Johansen, 36, formerly of 23 Felter Lane, was arrested on April 30 and charged with second-degree murder in the shooting death of his wife, Brandi Ruth Celenza, at the couple’s home on April 7. He faces life in prison if convicted.
On Aug. 29, Circuit Judge Terence Perkins ordered the evaluation, agreeing to a joint stipulation by the prosecution and the defense that Johansen “may have a mental illness effecting his mental competency to proceed.” Roger Davis, the court’s contracted provider of competency exams in parts of the Seventh Judicial Circuit–which includes Flagler–was appointed to conduct the evaluation.
That does not mean the state is necessarily pushing the theory of Johansen’s possible incompetence, only that it agrees to have him evaluated.
Johansen was scheduled for a pre-trial this morning before Perkins. It was continued, pending the outcome of the competency evaluation. If Johansen is found incompetent to stand trial, it doesn’t end the matter: he would be committed to a secure psychiatric hospital and expected to recover competency enough to then proceed to trial, as is more often the case than not with individuals in similar psychological circumstances.
Keith Johansen’s 911 Call
Within weeks of the shooting and Johansen’s incarceration, his attorney, Jonathan Bull, told the court that Johansen had been diagnosed “with multiple mental illnesses” at the Flagler County jail, and that he “cannot recall the events that occurred on the day the homicide took place.” That is not an unusual initial defense in domestic-violence homicides, though Johansen’s behavior after reporting the shooting, as he spoke to a dispatcher, seemed not to make much sense to the dispatcher: he would not get close to the body and provided some incoherent information. He is on “multiple psychotropic drugs,” according to court papers.

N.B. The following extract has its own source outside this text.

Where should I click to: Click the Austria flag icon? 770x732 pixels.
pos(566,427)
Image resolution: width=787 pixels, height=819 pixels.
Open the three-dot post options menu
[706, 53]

Johansen called 911 the morning of April 7 to report that he’d heard gunshots, and that his wife had shot herself in a bedroom while he was in the shower. He told the dispatcher that she’d used a 9mm gun, and he thought the shot had been accidental. Two days later, the medical examiner ruled the death a homicide, not an accident.
Celenza’s 6-year-old son was in the house at the time of the incident. He is listed among the prosecution’s witnesses in the case.

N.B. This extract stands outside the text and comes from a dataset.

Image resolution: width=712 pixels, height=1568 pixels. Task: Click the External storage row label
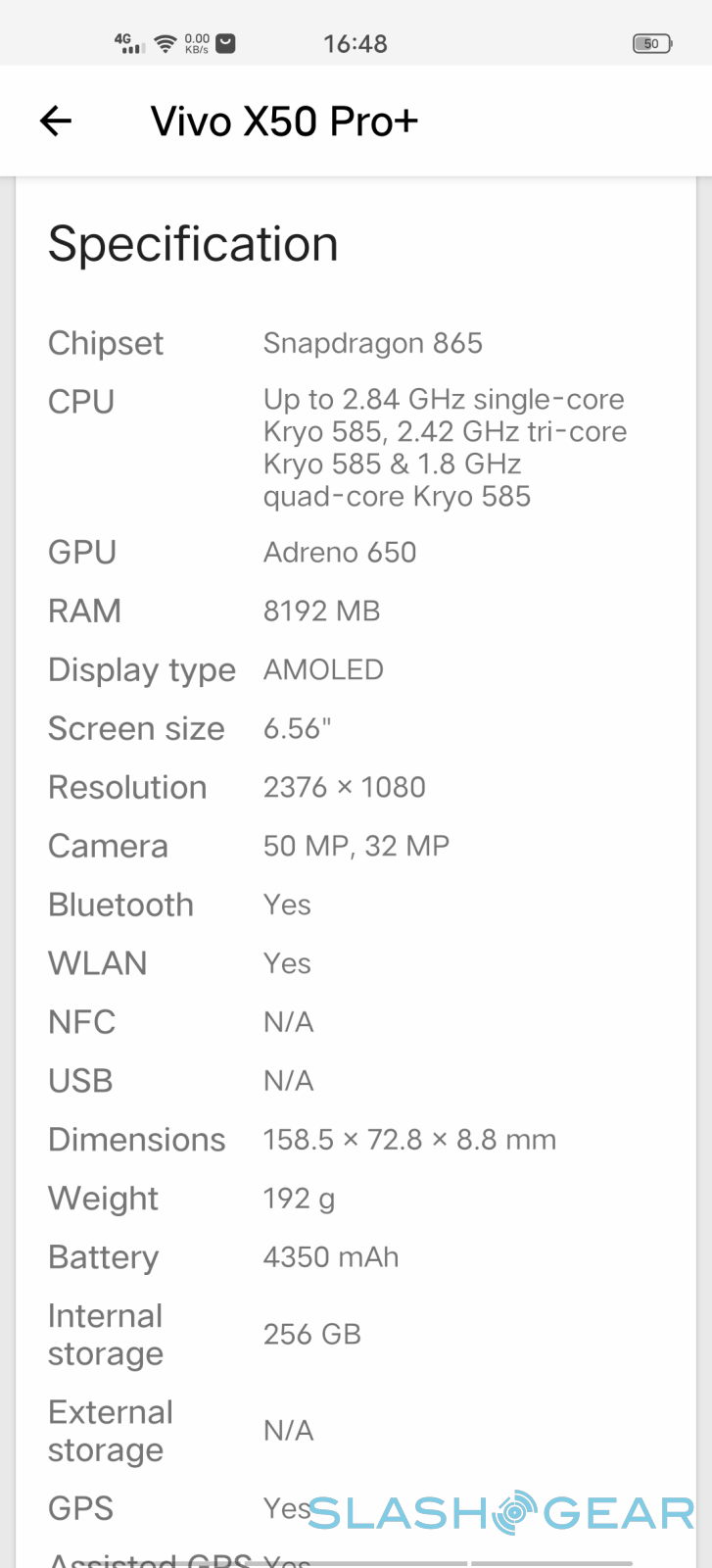click(x=111, y=1431)
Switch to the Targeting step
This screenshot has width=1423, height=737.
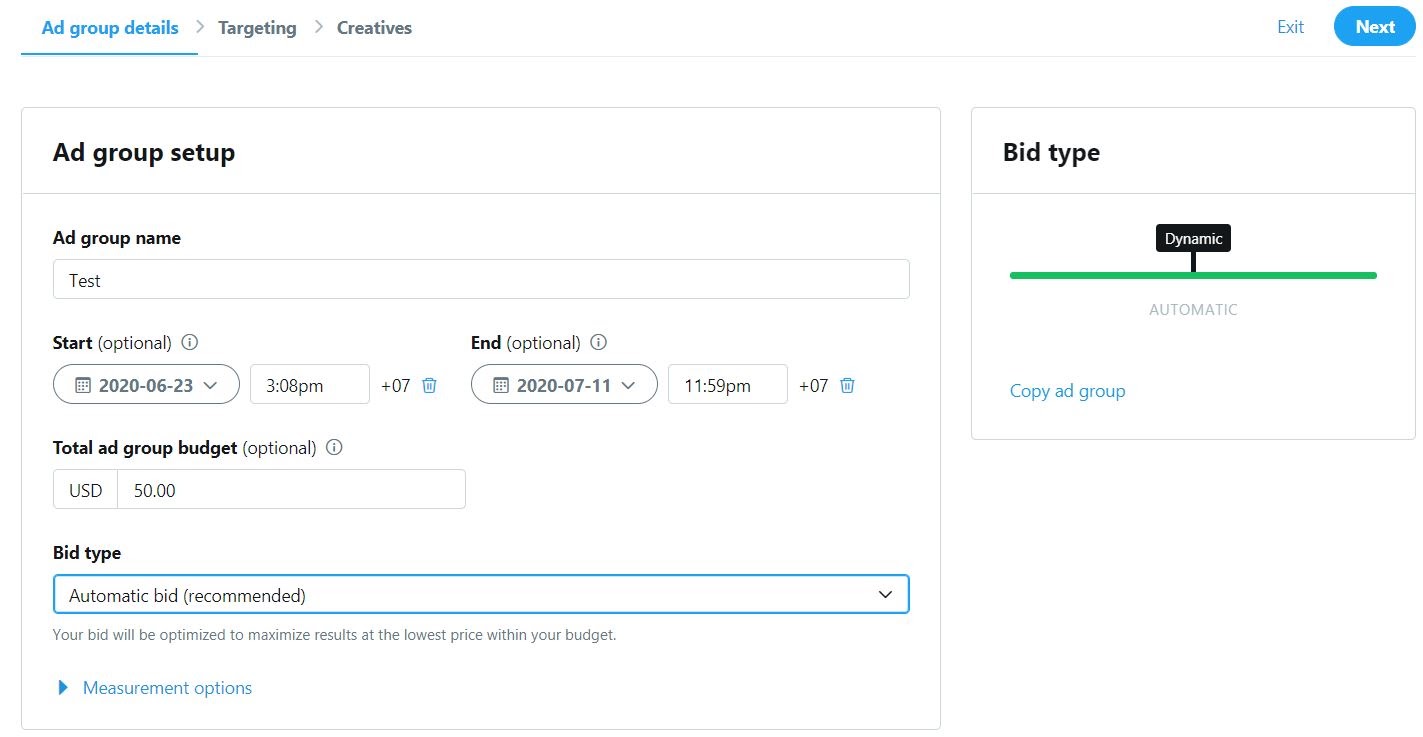pyautogui.click(x=257, y=28)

Proceeding through a deliberate investigation, the Flagler County Sheriff”s Office collected surveillance video footage from within the house–Johansen had installed the cameras in several rooms within–and noticed that camera angles had been manipulated in such a way that whatever took place in the bedroom where Celenza was shot could not be seen, even though previously a camera had pointed there.
Other details have recently emerged in the case. Based on court papers, Johansen’s family has asked that property seized during his arrest be returned to his father. The property includes a small arsenal of weapons: a 12-gauge Winchester shotgun, a Springfield Armory 6.56 rifle, a 9mm Ruger and magazine, and a .45 Springfield Armory handgun. The family also requested a car title, a notebook and “miscellaneous papers.”
The notebook appears key for the prosecution. It includes personal writings, according to court papers. Johansen “has made several statements regarding his involvement in this case and raised several different possible defenses,” Jennifer Dunton, the assistant state attorney prosecuting the case, argued in her answer to the motion to release the property. “The notebook may contain information that will be relevant to a possible defense in this case and the State objects to its release at this time.”
Dunton also said that a firearms report from the Florida Department of Law Enforcement had not yet been received–at least not at the time of the motion–and she was objecting to “the release of any firearms in this case until the firearms used in the homicide have been identified by a firearms expert.”
Court papers indicate that Johansen has run up an $8,500 legal bill so far. He is not being represented by a public defender, and is asking to be declared indigent by the court.